Avec Mussolini, l’ancienne revendication de la
Corse terre italienne, qui remonte au Risorgimento, fut reprise avec
force. Une puissante propagande utilisait l’état d’abandon de
l’île, ainsi que les parentés linguistiques, pour attirer les
Corses. La France eut beau jeu de pratiquer l’amalgame entre le
mouvement nationaliste et quelques groupuscules pro-italiens et
fascisants. Quelques jeunes intellectuels se rallièrent à
l’Irrédentisme, croyant y trouver un remède à l’effondrement
culturel et humain.
Nous tenons à dire que la majorité des
nationalistes ne s’y rallia pas, ils condamnèrent l’irrédentisme
avec force. Quant à nous, nous condamnons sans appel les quelques
égarés qui servirent de prétexte au maintien du joug français
Notre peuple ne pouvait se retrouver dans le
régime dictatorial du « Duce » dont les conceptions blessaient
profondément nos sentiments démocratiques communautaires. Mais,
surtout, l’annexion à l’Italie aurait été la trahison de toute notre
Histoire. En réalité, la création et l’unification de l’État italien
nous était tout aussi étrangère que l’élaboration de l’État
français.
Le colonialisme français profita de la
situation, il accentua le vieux ressentiment anti-gênois pour le
transformer en racisme anti-italien ; il s’agissait d’une excellente
diversion qui détournait les Corses de leur condamnation de
l’exploitation française.
Ce fut l’origine du pseudo-serment de Bastia
de 1938, qui ne peut être considéré comme un plébiscite
pro-français. Il s’agit d’une habile manipulation du peuple corse
par l’Administration coloniale aidée en Cette mise en scène par les
notables, valets de l’occupant.
Les Corses rassemblés à Bastia n’acclamèrent
pas la France mais condamnèrent le fascisme, ce qui est tout à fait
différent...
Daladier pratiqua les mêmes pitreries en
Afrique du Nord, et pourtant vous devez connaître le statut actuel
de l’Algérie.
De 1941 à 1942 se forma le Front national,
essentiellement dirigé par les communistes corses. Des nationalistes
corses s’y rallièrent, comme le grand poète et historien Simone-Ghjuvanni
Vinciguerra qui devint l’un des chefs de la Résistance. Le PC corse
avait à sa création un caractère anti-colonialiste manifeste. Et,
sans admettre le principe de l’autodétermination pour le Peuple
corse, il reprenait les grands thèmes de la revendication
nationaliste. Notamment sur la culture corse, sur la mise en valeur,
sur le renouveau de l’intérieur, sur la nécessité d’éliminer les
notables corrompus qui servaient le colonialisme.

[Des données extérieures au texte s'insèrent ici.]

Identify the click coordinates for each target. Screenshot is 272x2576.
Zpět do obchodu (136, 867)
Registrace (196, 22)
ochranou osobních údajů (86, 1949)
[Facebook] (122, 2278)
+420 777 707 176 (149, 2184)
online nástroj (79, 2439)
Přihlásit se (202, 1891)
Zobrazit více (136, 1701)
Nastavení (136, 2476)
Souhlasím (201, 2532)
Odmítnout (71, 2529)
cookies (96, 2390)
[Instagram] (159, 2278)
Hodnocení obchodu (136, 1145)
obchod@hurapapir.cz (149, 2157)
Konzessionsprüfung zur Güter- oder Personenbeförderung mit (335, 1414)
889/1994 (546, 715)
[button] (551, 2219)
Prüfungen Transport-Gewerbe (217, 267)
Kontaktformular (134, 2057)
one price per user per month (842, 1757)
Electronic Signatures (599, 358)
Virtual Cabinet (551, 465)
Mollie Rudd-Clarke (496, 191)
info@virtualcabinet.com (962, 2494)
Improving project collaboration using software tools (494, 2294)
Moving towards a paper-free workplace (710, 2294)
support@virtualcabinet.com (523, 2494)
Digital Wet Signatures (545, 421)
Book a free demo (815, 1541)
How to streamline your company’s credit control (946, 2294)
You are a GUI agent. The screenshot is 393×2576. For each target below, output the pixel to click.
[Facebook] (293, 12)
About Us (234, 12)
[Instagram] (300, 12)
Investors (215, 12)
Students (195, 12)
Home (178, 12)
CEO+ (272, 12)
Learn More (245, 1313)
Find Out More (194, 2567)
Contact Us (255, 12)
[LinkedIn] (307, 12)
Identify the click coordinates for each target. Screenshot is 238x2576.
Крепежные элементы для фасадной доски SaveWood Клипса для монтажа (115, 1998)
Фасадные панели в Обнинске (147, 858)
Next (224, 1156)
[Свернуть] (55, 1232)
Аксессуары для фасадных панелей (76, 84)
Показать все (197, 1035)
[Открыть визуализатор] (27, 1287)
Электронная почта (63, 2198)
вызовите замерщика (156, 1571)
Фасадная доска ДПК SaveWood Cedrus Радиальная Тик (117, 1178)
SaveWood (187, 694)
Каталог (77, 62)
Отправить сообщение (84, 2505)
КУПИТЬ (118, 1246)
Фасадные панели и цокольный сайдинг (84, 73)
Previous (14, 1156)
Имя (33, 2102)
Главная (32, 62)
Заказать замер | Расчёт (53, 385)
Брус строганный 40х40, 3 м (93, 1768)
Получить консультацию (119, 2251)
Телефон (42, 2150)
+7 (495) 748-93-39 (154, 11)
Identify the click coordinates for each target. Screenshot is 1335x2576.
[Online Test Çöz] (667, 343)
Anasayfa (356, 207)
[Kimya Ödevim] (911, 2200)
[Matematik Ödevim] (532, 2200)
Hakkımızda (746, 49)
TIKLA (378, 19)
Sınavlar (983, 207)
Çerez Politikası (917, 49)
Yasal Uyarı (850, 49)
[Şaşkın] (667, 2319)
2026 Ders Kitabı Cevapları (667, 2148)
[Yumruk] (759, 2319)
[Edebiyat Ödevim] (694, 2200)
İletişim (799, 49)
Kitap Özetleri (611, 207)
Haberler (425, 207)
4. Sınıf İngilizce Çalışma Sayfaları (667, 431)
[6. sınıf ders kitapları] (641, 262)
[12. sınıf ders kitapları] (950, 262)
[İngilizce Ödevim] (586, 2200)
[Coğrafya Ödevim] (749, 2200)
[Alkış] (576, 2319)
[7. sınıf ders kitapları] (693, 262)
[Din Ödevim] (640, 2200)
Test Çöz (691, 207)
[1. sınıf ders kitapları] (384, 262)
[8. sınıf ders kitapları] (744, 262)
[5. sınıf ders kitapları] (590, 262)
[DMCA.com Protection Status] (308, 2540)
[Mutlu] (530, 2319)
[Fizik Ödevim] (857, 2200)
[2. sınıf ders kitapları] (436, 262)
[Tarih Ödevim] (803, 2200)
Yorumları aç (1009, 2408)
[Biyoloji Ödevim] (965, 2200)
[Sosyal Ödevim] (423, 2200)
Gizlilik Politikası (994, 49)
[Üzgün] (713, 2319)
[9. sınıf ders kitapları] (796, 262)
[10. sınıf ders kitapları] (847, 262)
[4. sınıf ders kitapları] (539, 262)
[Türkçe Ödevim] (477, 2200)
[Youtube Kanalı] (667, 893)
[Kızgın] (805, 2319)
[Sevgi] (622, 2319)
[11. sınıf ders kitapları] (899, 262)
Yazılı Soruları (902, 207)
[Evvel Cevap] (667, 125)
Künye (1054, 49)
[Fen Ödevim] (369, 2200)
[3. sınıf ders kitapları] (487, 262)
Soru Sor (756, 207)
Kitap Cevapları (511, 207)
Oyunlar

Les collaborateurs du colonialisme devinrent
les « collabos» du fascisme, ce sont les mêmes, qui aujourd’hui
voudraient nous donner des leçons de démocratie ! Qu’ils aient, au
moins, la pudeur de se taire
Le maire bonapartiste d’Aiacciu, Dominique
Paoli, félicitait Mussolini pour sa victoire en Éthiopie... et il
l’assurait de son total dévouement...
Le chef de clan François Pietri, héritier
spirituel du puissant clan Gavini dont le pouvoir s’est maintenu
jusqu’à nos jours, était un proche collaborateur du Maréchal Pétain.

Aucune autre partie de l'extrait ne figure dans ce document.